* _THE RECORDS_:
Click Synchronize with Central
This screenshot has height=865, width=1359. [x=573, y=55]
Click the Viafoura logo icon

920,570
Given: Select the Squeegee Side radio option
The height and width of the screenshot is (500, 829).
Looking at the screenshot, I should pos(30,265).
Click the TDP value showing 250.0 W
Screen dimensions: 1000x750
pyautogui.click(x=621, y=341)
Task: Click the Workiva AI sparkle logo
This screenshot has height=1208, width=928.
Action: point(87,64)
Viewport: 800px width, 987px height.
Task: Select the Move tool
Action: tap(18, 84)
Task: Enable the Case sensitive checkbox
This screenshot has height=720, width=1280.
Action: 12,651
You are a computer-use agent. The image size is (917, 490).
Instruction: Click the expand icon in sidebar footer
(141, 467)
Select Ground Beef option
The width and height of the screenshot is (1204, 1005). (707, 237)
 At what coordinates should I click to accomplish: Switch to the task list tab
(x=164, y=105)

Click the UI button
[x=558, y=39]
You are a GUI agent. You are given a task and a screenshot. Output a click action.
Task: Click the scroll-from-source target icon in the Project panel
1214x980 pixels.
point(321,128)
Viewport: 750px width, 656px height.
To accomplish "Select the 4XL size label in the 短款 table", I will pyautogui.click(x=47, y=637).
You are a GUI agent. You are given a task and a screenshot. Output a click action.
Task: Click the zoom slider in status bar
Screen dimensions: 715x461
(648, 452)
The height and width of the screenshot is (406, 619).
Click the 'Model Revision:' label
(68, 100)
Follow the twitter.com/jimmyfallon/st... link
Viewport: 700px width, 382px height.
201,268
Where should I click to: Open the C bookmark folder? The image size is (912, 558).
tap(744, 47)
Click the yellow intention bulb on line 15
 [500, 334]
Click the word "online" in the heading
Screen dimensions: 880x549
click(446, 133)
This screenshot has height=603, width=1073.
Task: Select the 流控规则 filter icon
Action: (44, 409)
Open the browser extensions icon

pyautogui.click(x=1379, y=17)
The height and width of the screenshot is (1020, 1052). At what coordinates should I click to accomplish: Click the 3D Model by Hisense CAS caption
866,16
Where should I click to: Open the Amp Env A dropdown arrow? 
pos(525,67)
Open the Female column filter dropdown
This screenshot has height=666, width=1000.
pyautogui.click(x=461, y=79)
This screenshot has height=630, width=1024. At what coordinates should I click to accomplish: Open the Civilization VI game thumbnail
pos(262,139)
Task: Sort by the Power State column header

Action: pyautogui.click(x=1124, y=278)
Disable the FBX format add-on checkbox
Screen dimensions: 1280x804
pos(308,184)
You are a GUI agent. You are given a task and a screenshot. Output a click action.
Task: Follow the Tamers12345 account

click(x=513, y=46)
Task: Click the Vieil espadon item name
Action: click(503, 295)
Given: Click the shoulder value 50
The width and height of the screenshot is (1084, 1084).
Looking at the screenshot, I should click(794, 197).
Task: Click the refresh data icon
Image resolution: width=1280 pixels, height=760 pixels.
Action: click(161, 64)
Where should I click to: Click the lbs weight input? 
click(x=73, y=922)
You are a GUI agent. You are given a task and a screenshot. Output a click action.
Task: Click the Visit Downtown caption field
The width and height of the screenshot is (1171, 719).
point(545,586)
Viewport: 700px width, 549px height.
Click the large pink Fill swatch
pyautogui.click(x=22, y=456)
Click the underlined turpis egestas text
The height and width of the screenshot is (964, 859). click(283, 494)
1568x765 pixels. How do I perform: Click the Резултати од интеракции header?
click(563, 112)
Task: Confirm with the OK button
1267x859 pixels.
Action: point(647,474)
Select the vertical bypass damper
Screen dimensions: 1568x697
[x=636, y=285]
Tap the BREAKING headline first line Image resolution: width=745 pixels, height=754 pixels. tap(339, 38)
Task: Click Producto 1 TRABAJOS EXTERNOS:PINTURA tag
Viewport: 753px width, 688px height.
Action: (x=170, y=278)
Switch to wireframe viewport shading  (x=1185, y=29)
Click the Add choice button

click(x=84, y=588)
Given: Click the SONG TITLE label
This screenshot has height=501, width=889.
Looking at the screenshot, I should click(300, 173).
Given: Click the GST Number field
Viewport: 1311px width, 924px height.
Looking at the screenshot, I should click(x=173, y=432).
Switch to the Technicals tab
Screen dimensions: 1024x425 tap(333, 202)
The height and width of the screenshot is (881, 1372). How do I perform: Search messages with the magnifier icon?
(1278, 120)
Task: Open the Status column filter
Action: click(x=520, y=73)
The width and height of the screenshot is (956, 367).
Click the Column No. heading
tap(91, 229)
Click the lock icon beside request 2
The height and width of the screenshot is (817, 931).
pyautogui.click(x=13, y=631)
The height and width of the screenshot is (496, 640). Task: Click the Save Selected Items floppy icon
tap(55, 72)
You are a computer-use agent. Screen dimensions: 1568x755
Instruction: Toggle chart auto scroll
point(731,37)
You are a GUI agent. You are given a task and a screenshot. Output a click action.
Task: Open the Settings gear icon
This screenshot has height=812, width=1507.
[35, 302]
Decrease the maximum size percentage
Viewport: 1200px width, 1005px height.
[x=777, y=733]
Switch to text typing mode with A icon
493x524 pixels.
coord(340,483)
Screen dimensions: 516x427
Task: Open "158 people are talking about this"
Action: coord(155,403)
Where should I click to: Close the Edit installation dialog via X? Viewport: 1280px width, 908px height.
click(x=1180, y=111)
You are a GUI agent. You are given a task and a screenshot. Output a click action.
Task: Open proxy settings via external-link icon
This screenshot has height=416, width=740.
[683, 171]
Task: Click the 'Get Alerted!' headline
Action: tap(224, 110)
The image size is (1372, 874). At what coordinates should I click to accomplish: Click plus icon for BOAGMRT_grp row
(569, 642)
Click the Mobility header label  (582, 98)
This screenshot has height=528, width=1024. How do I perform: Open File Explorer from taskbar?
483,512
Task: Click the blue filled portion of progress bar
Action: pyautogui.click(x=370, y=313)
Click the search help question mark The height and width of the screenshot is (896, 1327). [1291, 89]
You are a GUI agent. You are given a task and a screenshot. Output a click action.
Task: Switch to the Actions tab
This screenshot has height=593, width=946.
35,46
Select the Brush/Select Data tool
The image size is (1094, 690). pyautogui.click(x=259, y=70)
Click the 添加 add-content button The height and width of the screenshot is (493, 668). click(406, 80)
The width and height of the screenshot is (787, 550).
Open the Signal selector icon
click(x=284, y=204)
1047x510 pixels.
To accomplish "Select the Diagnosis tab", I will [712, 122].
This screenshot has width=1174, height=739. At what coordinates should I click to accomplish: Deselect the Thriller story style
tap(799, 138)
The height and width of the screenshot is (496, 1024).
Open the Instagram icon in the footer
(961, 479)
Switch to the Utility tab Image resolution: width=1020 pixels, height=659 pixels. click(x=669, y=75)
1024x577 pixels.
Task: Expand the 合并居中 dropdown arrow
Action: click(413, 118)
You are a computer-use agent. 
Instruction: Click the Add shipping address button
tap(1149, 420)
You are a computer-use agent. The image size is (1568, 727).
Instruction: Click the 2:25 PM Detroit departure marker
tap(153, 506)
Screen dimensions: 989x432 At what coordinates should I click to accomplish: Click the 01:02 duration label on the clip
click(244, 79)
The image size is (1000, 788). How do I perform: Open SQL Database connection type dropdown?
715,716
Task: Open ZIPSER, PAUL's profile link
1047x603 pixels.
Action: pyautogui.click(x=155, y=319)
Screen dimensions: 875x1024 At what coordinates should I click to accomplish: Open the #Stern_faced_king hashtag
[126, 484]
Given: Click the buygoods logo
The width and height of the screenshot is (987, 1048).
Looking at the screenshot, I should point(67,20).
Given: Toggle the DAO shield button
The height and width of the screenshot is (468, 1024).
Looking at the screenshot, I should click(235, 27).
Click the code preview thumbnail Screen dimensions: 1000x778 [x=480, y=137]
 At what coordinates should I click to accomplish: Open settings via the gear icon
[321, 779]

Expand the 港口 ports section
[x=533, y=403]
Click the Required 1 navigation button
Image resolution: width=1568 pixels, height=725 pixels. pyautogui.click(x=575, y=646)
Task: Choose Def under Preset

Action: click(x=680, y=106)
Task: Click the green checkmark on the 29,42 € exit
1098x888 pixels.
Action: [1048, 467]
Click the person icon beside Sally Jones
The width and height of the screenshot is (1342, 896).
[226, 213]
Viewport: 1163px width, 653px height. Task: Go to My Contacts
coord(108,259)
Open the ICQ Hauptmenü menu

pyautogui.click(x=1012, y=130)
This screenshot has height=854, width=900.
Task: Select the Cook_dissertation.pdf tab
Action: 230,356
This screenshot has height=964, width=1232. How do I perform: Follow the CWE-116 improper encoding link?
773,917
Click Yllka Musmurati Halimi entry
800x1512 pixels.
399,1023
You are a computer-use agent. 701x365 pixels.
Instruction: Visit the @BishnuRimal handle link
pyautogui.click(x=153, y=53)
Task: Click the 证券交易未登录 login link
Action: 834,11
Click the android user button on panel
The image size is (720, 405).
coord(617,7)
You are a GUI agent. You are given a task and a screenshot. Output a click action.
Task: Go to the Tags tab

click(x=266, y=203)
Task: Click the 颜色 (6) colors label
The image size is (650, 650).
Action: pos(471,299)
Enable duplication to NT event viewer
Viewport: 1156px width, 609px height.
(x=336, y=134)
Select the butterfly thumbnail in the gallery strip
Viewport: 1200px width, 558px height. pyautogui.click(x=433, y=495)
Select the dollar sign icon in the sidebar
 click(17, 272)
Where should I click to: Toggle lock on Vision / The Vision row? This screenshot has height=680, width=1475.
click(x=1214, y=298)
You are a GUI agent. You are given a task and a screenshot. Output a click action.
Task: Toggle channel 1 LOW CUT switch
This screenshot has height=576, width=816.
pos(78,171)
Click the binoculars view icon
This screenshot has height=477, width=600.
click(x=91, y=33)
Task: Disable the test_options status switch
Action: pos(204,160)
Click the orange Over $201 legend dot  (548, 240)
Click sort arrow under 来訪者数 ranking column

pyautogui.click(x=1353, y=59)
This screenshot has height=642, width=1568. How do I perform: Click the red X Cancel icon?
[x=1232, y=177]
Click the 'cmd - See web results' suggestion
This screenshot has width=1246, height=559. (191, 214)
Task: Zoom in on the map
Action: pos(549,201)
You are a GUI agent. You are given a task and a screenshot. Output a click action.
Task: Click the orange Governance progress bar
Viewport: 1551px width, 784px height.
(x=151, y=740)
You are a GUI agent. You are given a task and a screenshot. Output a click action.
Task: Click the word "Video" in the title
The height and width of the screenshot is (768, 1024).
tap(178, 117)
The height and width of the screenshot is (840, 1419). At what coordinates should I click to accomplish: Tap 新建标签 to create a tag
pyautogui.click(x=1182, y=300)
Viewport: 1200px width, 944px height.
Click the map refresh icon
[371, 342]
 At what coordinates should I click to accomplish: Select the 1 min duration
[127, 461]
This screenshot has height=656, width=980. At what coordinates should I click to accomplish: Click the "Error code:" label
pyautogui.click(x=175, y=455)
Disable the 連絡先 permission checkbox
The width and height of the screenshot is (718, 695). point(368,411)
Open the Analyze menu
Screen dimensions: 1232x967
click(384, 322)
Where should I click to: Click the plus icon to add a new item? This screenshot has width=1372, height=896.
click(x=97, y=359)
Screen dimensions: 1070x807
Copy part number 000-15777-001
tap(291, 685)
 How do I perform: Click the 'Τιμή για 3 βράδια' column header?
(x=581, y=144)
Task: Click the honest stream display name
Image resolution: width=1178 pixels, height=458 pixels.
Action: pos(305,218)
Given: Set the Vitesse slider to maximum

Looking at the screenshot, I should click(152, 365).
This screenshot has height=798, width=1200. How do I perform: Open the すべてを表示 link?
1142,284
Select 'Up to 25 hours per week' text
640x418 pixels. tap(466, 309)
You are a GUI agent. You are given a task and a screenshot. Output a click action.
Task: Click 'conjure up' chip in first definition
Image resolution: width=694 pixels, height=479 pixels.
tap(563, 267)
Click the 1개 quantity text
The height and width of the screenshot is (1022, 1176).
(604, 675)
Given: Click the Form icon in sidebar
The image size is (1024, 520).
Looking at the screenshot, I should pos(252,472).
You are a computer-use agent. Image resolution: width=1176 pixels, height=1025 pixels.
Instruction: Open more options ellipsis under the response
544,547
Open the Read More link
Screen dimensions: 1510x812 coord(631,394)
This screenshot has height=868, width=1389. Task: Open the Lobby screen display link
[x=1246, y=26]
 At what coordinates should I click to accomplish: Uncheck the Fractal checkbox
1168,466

* _WHAT IS EXPECTED_:
Wherever the string "Enable" is found in the listing above, copy the line that contains it.

* _RESULT OF THE TASK_:
Task: Enable the Case sensitive checkbox
Enable duplication to NT event viewer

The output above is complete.